Lalu pak suprapto menyuruhku untuk masuk kedalam. Di dalam pak prapto membawakanku segelas air putih dan menyuruhku untuk meminumnya.
"Untung kamu selamat yan" pak prapto mulai membuka pembicaraan "soalnya kamu sudah tiga hari menghilang secara tiba-tiba. Kami semua bingung dan mengkhawatirkan keberadaanmu"
"Tiga hari?" Aku sangat terkejut dan badaku melemas mendengar kata-kata pak prapto yang bilang bahwa aku sudah tidak pulang selama tiga hari.
"Iya mas iyan kamu sudah hilang selama tiga hari" sahut bu lasmi.
"Kenapa kamu masuk kedalam hutan itu nak iyan? Padahal bapak sudah melarangmu untuk kesana" lanjut pak suprapto menanyaiku.
"........." Aku hanya diam tak menjawab badanku terasa sangat lemas.
"Untung kamu selamat dan tidak terjadi apa-apa denganmu nak iyan" pak suprapto berbicara padaku sambil melipatkan tanggannya di perutnya.
"Iya mas iyan untung kamu selamat, tidak seperti suamiku yang meninggal gara-gara masuk kedalam hutan itu" lanjut bu lasmi, kini air mata mulai keluar dari kelopak matanya membasahi pipinya.
"Hutan itu sudah memakan banyak korban, makanya bapak dan bu lasmi melarang nak iyan untuk masuk ke dalam hutan itu" pak suprapto mulai menjelaskan sesuatu hal kepadaku.
"Iya mas, menurut cerita bapak saya dulu katanya di pohon besar di tenggah hutan itu ada penunggunya" bu lasmi mulai menjelaskan kepadaku "bapak saya juga dulu pernah terjebak di dalam hutan itu malah lebih lama dari pada mas iyan, kata bapak saya selam di hutan dia bertemu dengan kakek beserta anak dan cucunya. Terus kata bapak saya beliau disana hanya semalam tapi kenyataannya bapak saya gak pulang selama 1 minggu."

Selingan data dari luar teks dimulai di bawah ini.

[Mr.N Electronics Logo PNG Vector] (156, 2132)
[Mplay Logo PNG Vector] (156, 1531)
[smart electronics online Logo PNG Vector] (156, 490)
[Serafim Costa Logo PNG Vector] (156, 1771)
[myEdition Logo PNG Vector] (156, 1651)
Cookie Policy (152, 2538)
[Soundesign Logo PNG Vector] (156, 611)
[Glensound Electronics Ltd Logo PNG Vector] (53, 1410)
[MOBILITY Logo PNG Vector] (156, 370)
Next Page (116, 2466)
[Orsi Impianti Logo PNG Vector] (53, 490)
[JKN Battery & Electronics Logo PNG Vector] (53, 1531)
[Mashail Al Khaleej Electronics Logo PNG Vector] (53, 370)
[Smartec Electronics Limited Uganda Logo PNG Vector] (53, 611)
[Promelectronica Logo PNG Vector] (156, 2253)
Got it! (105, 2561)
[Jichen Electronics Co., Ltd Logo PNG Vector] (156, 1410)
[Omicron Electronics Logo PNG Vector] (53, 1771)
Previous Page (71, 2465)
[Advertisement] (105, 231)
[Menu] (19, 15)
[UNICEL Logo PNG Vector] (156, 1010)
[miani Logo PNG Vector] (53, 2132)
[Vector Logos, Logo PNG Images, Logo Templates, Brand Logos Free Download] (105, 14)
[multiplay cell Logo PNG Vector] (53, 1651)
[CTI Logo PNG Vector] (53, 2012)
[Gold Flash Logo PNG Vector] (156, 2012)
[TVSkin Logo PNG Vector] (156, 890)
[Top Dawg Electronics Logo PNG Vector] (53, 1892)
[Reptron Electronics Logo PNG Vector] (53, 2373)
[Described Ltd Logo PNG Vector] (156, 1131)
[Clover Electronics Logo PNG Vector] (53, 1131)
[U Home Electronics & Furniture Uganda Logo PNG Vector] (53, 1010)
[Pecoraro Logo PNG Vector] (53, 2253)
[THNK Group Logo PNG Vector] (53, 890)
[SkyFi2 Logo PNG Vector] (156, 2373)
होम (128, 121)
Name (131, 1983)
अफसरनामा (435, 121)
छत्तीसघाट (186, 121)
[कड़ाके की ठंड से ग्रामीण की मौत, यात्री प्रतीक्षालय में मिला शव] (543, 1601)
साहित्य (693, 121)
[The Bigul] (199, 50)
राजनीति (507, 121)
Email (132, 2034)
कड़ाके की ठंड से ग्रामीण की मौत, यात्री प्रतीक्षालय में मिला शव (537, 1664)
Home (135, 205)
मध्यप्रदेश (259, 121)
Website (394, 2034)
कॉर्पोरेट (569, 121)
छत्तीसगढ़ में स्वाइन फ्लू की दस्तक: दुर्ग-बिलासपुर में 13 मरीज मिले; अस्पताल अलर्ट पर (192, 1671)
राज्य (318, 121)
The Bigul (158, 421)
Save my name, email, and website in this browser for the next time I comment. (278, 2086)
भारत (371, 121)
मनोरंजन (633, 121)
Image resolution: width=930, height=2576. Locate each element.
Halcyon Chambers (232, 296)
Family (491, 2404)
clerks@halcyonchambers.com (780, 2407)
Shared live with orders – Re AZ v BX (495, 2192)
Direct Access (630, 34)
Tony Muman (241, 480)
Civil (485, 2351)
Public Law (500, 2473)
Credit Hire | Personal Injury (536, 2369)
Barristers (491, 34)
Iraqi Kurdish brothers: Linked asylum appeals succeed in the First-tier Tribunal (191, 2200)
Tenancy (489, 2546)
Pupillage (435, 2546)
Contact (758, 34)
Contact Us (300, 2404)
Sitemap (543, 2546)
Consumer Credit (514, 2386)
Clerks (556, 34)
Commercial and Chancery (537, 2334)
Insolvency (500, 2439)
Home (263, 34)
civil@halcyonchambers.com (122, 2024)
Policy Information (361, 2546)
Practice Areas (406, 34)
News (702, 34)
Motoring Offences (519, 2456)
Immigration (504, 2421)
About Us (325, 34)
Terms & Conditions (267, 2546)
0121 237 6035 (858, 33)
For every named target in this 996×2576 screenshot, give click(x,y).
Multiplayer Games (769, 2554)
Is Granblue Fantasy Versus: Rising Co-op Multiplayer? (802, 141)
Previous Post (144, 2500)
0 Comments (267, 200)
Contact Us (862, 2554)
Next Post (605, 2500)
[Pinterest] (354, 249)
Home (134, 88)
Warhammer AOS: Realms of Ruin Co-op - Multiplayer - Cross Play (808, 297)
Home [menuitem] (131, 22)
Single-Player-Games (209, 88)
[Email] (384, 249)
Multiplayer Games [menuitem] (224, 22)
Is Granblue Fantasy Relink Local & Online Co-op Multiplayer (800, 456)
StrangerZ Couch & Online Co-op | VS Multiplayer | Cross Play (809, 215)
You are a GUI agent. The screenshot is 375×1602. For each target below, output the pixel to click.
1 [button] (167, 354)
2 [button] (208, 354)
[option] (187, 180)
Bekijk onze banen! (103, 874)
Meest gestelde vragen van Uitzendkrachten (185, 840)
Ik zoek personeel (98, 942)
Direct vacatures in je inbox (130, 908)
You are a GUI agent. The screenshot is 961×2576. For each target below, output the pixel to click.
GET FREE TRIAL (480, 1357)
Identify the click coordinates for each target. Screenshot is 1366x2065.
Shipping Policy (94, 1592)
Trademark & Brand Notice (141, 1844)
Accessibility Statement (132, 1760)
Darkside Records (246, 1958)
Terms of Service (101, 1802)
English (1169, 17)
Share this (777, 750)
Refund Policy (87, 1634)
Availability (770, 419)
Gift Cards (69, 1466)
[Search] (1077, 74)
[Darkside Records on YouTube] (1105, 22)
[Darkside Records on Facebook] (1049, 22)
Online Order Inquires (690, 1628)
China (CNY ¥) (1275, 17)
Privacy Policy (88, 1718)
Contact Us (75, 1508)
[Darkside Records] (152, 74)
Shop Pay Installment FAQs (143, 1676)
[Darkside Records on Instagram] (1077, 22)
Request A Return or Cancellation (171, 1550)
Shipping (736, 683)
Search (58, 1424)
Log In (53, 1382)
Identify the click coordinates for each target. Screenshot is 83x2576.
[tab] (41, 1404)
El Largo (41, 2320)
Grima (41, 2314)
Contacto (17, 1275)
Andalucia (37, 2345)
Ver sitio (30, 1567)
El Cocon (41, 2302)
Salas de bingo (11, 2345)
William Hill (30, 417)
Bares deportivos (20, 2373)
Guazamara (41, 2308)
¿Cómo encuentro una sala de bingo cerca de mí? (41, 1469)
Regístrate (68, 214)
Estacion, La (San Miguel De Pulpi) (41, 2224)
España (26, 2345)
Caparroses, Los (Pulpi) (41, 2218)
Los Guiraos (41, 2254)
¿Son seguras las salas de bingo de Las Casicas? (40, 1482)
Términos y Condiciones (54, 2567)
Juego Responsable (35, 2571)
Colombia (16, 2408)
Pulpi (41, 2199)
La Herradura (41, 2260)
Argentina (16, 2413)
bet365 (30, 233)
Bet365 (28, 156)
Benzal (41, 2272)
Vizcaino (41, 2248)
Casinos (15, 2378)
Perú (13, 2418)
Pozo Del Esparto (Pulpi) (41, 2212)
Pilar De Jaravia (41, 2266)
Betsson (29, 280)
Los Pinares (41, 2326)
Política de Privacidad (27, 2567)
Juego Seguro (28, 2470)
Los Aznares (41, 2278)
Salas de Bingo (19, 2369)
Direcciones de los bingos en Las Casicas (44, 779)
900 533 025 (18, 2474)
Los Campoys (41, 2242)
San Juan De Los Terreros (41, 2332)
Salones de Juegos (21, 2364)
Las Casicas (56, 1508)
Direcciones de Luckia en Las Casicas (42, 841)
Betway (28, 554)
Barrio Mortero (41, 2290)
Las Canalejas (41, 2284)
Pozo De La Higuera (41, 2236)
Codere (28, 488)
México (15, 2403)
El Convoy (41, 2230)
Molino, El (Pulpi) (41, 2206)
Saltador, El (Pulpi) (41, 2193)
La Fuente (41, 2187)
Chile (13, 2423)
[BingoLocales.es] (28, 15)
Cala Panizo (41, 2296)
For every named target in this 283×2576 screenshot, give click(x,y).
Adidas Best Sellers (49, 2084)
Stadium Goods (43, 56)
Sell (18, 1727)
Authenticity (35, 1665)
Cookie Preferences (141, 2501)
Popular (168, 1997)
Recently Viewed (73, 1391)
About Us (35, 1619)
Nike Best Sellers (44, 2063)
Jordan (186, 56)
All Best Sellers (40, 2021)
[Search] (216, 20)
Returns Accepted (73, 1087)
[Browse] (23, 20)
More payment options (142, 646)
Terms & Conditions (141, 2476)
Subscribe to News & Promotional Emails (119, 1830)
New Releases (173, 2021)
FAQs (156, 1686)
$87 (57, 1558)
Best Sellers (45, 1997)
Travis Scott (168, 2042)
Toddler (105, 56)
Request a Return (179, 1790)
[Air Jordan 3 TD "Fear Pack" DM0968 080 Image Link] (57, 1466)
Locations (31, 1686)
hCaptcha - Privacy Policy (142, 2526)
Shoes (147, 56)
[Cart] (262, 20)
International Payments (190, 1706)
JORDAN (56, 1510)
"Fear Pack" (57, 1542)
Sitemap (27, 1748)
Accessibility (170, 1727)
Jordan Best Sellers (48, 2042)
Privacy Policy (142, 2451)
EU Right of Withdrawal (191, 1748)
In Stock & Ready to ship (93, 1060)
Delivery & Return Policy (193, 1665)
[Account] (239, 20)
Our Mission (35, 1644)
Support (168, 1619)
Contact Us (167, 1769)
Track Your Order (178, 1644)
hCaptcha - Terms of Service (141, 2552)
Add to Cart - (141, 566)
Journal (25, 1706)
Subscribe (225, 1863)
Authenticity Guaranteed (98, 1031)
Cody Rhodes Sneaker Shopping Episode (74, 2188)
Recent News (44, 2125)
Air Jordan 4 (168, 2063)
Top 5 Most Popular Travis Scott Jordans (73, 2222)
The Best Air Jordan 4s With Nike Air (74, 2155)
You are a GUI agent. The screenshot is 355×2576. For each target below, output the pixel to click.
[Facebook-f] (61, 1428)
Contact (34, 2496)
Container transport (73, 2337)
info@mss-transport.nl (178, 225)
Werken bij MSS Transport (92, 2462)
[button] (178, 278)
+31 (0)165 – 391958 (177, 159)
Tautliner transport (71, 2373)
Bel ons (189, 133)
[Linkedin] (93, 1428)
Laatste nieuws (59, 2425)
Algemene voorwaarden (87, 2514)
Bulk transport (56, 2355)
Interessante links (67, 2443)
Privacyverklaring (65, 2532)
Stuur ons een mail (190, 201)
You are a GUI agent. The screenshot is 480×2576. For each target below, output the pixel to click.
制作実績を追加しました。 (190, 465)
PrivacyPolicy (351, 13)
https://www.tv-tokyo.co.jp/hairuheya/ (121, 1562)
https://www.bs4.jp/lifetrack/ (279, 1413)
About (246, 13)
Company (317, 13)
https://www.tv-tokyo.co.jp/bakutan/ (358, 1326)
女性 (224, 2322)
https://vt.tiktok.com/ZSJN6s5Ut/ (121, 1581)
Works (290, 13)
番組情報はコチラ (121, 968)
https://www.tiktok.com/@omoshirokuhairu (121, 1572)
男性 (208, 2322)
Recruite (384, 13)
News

Persis seperti yang ku alami kemarin malam. Badanku makin melemas. Aku kini tak mau membuka mulutku untuk berbicara setelah mendengar cerita dari bu lasmi. Aku mengalami trouma yang begitu berat. Aku tak tau harus berbuat apa. Kini bayang-bayang kakek beserta anak cucunya terus menghantuiku membuatku semakin takut akan hal itu.
*******
Beberapa hari kemudian rasa takut semakin menyelimutiku dan aku tetap tidak mau bicara kepada siapapun. Sampai akhirnya pak suprapto memutuskan untuk menelpon keluargaku di kota. Setelah mendapat nomer telpon rumahku dari ponselku. Pak suprapto langsung pergi ke kelurahan untuk sekedar meminjam telpon. Pak suprapto segera menelpon keluargaku dan memberi tau tentang keadaanku yang sekarang ini.
Beberapa hari kemudian keluargaku sampai di kampung ini. Pak suprapto kemudian menceritakan tentang kejadian yang sebenarnya kepada keluargaku. Keluargaku pun mau mengerti atas kejadian yang menimpaku dan langsung membawaku untuk pulang ke kota. Karena di kota akses untuk mengobatiku lebih mudah. Setelah berpamitan akhirnya keluargaku membawaku pulang ke kota.
Sampai di rumah keluargaku langsung menelpon seorang dokter untuk memeriksa keadaanku. Tak butuh waktu lama dokter itu sudah berada di rumahku. Dengan diantar oleh mama dokter itu masuk ke dalam kamarku. Melihat dokter yang sedang memeriksaku membuatku takut lagi sehinga dokter itu harus mengeluarkan suntikan penenang untukku. Karena suntikan penenang membuatku menjadi ngantuk dan langsung tertidur.